Scribd and Apture herald a new more usable web (New wave of Semantic services arrives)

I’m seeing a trend of new search technologies and semantic databases that make the services we use more productive. You’ll see more of those over the next few weeks, but today Scribd and Apture kick off a new way to get more info from documents stored on the web. Here’s some examples — just highlight a term you want to learn more about and click “learn more:”

Frank Gehrey Illustration.
Room To Read India Brochure (Pg. 17–Mirzapur/rickshaw video )
Kemble Scott’s Book: (Camp David, Armenia)

Here’s Apture’s CEO/founder, Tristan Harris, showing off how this works:

You highlight a term and you’ll learn more about it.

Now, how does that work? Underneath is pretty sophisticated semantic web technologies, but notice how Tristan never talks about semantic web. This is one of the first of the new wave, which shove that technology under the covers, while making it useful. The first wave never caught on because it was too slow, too geeky, and didn’t come help us where we actually live — on the documents we are trying to learn from.

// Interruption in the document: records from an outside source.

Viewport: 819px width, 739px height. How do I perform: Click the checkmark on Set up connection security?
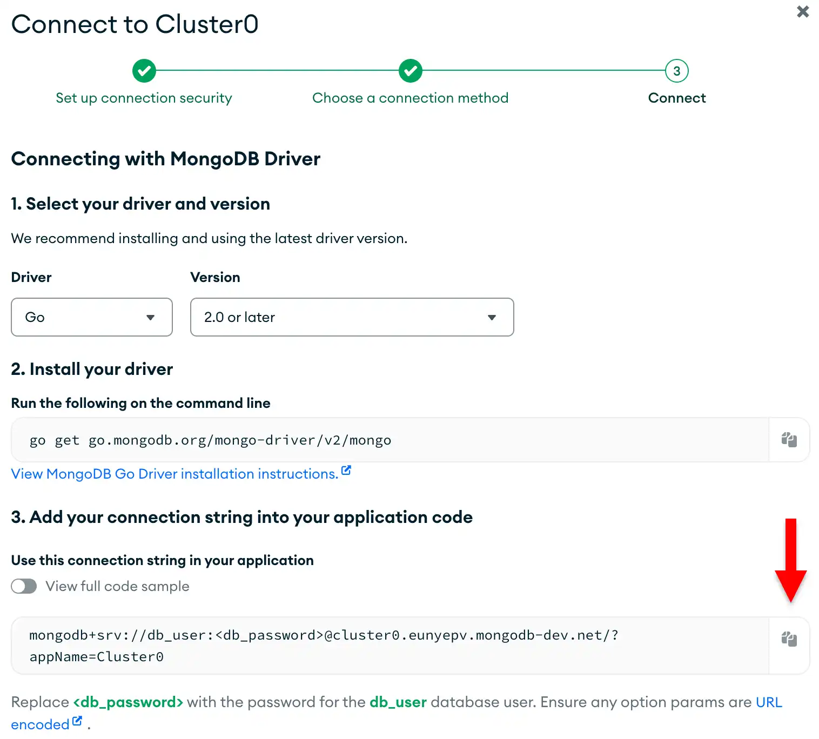click(x=144, y=70)
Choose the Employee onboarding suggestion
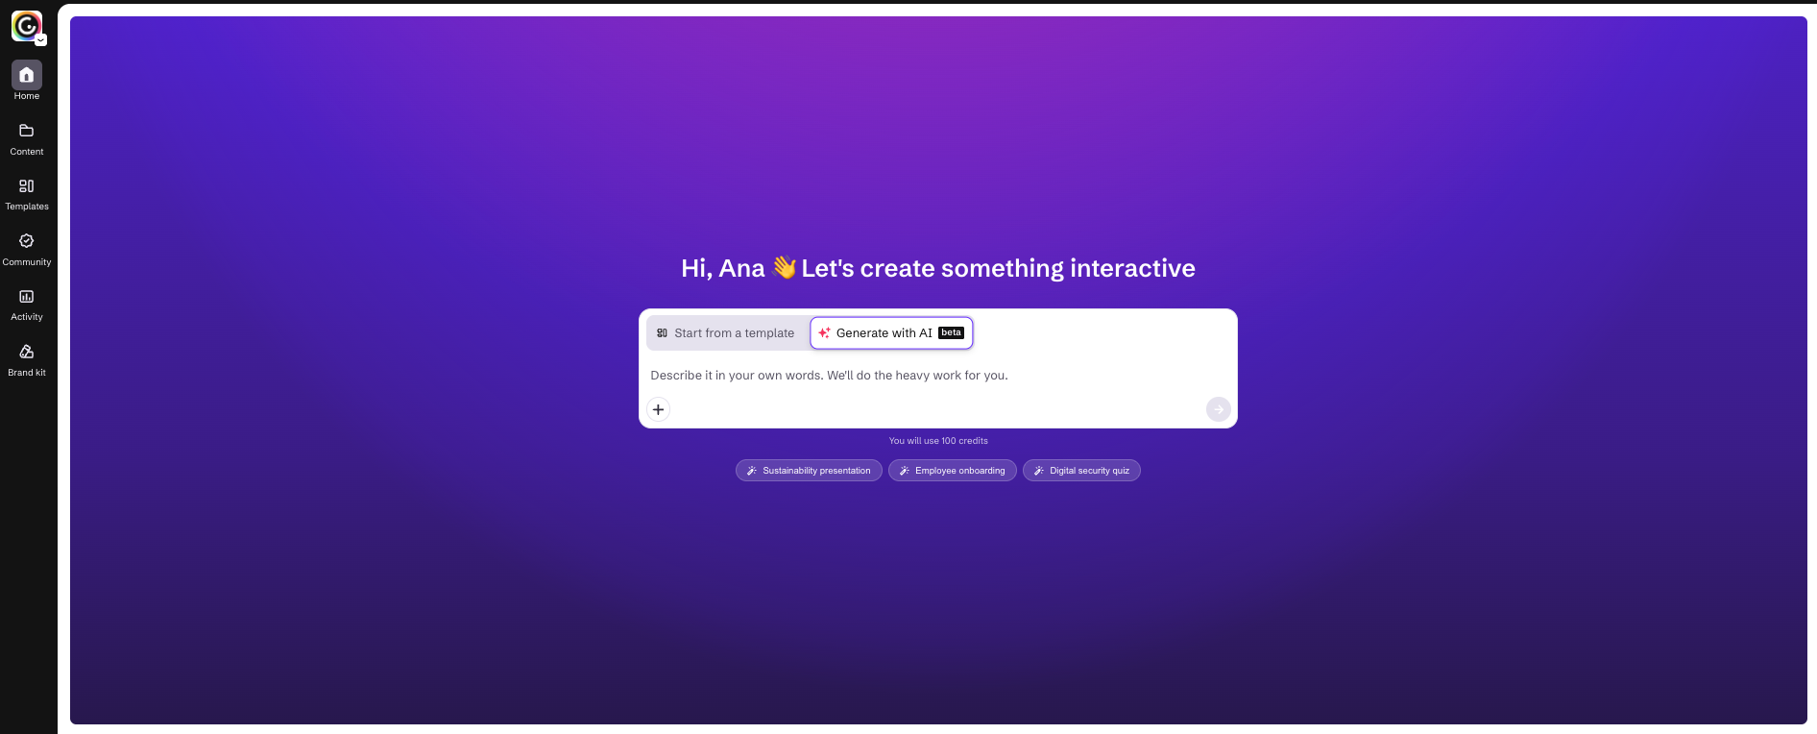The width and height of the screenshot is (1817, 734). click(x=952, y=471)
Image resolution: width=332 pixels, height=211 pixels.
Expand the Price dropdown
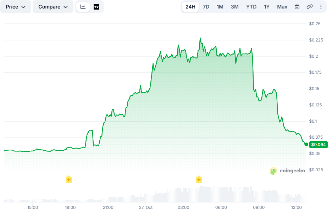tap(16, 7)
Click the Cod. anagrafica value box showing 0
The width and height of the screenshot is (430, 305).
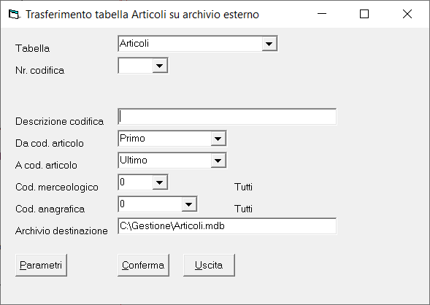coord(150,204)
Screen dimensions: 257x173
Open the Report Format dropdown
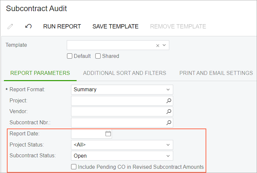122,90
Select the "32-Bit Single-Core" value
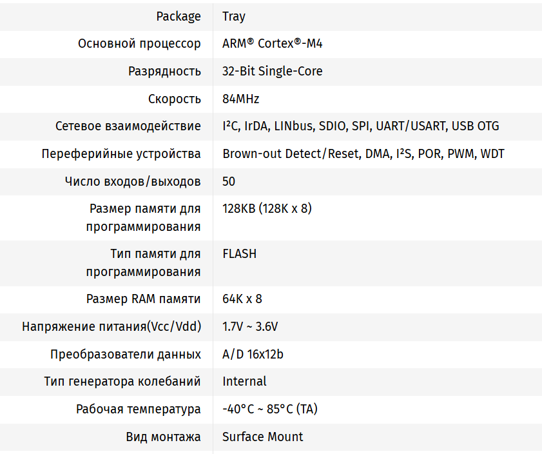The height and width of the screenshot is (454, 542). [273, 71]
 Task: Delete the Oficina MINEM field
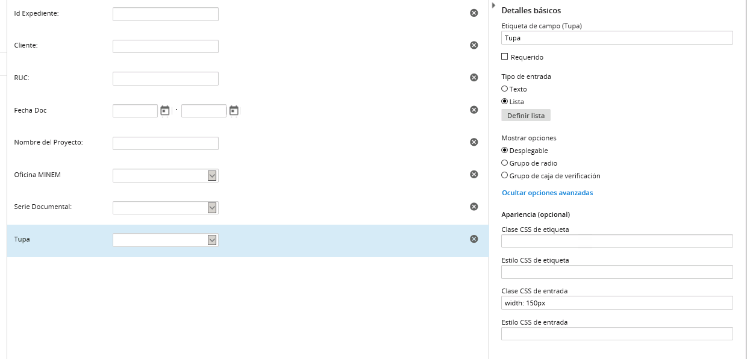(474, 174)
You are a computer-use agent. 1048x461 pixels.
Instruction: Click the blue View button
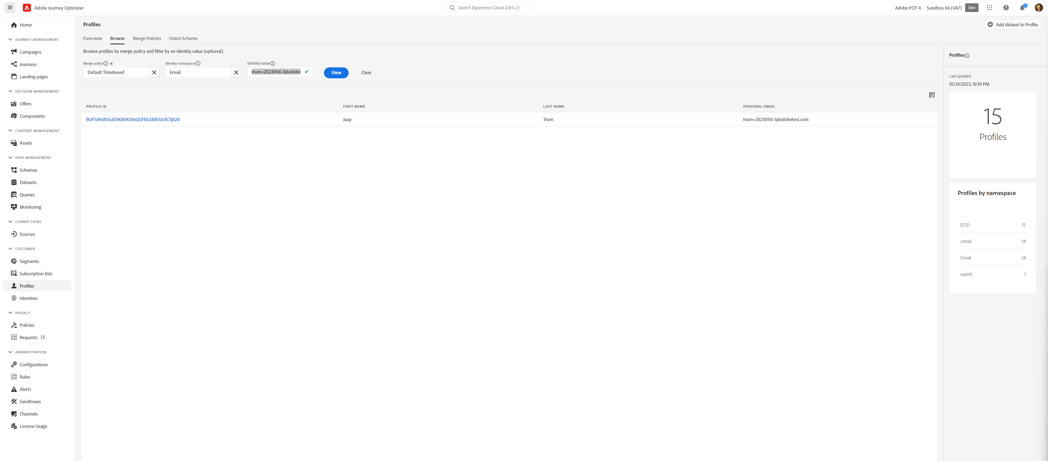(x=336, y=72)
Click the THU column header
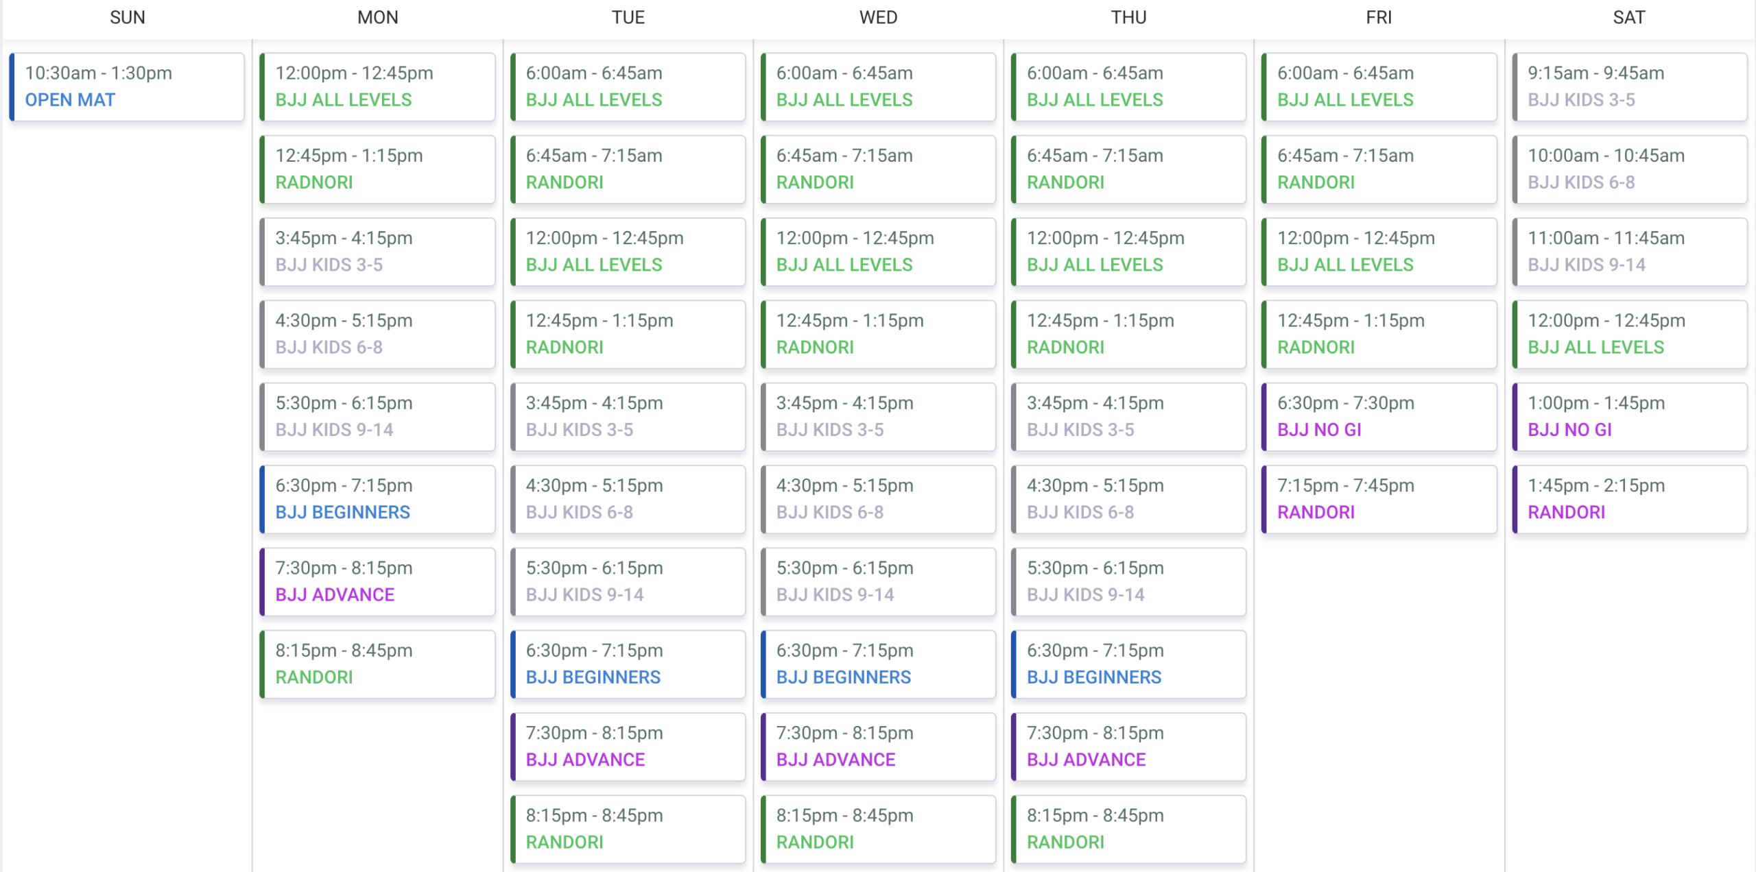This screenshot has height=872, width=1756. tap(1128, 17)
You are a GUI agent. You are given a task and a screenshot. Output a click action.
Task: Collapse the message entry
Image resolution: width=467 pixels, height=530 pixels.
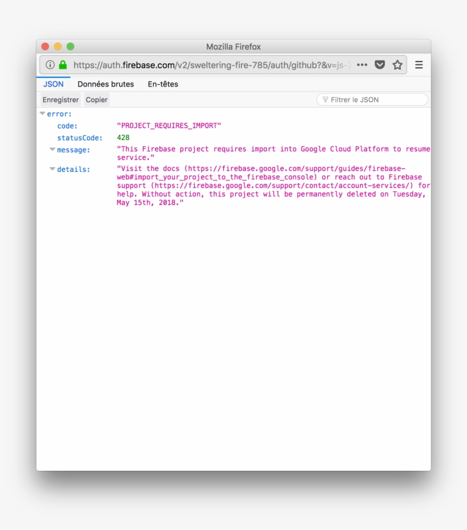click(52, 150)
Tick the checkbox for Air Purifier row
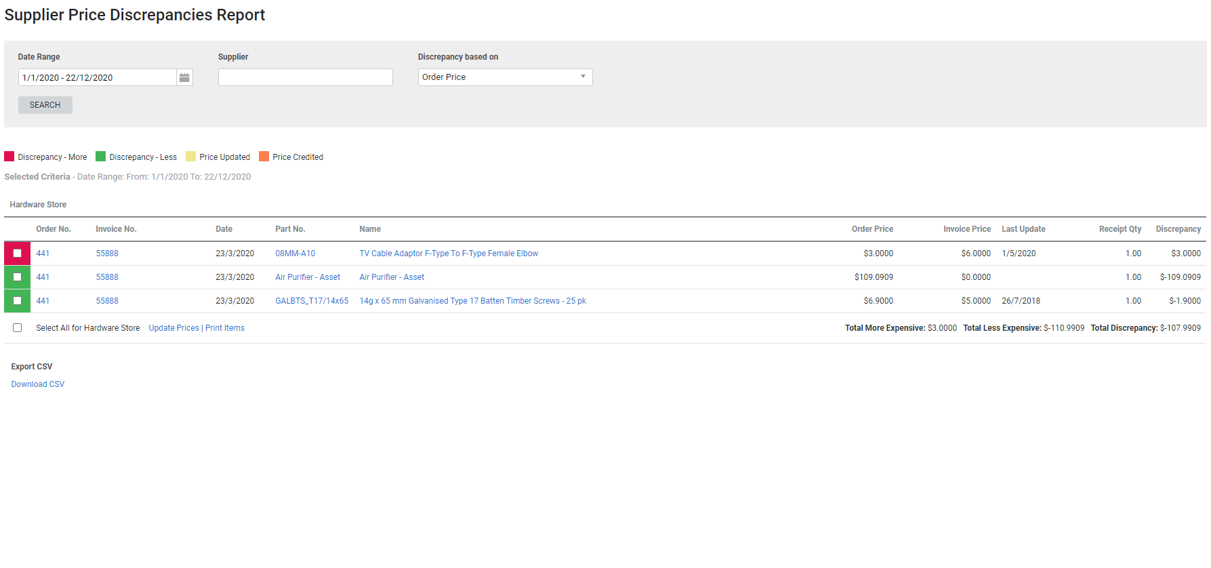The image size is (1211, 568). click(18, 277)
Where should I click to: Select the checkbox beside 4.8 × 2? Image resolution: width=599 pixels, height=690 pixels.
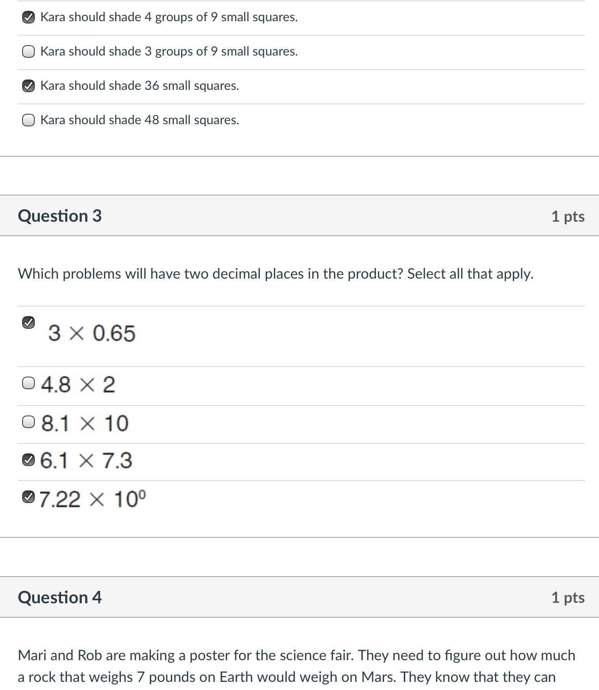pyautogui.click(x=28, y=383)

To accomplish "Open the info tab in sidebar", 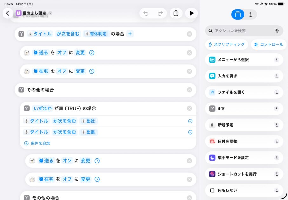I will (x=251, y=14).
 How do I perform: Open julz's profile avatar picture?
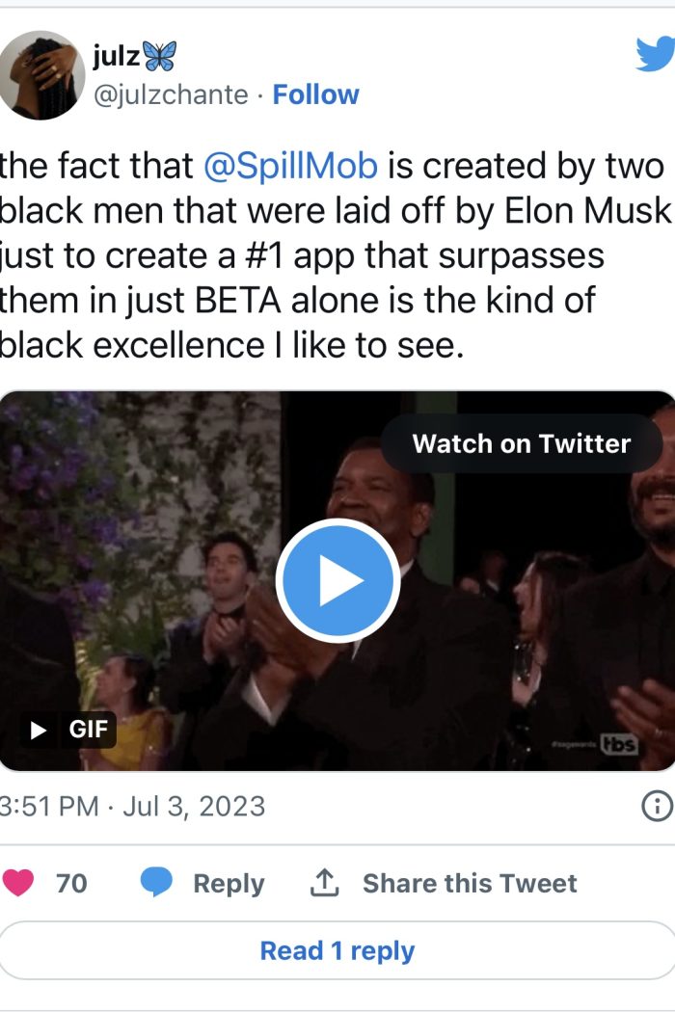pyautogui.click(x=41, y=74)
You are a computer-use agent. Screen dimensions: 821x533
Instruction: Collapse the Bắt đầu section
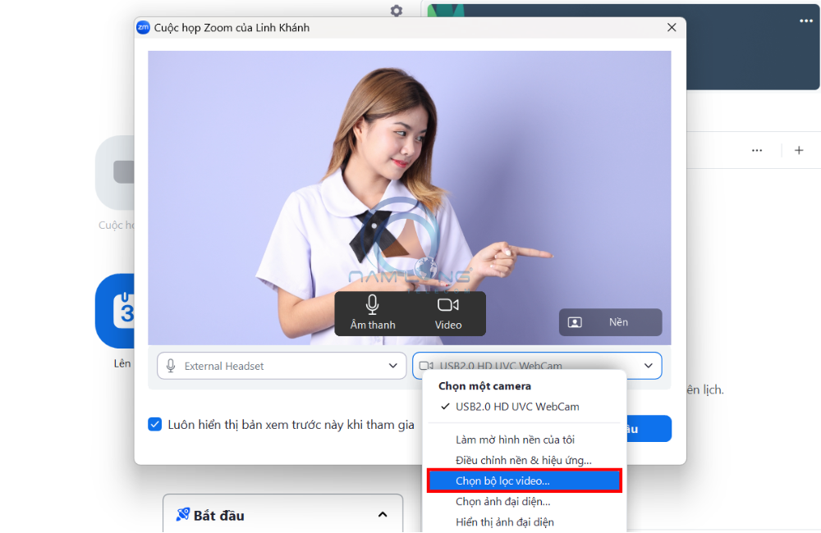(382, 515)

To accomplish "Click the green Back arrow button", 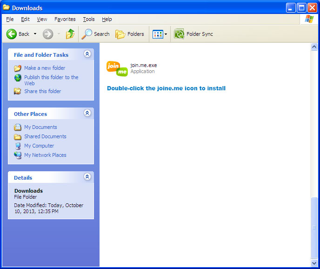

Other places that semantic web technology is being used? Well, take a look at Meshin, which was developed yards from where ethernet originally was developed, in Xerox’s PARC labs. Right now Meshin is an Outlook plugin, sort of a copy of Xobni, but they are indexing every email going through that system and using a combination of graph and semantic databases to make your email more useful.

Who else is building sophisticated databases? Well, if you have one please post in the comments here.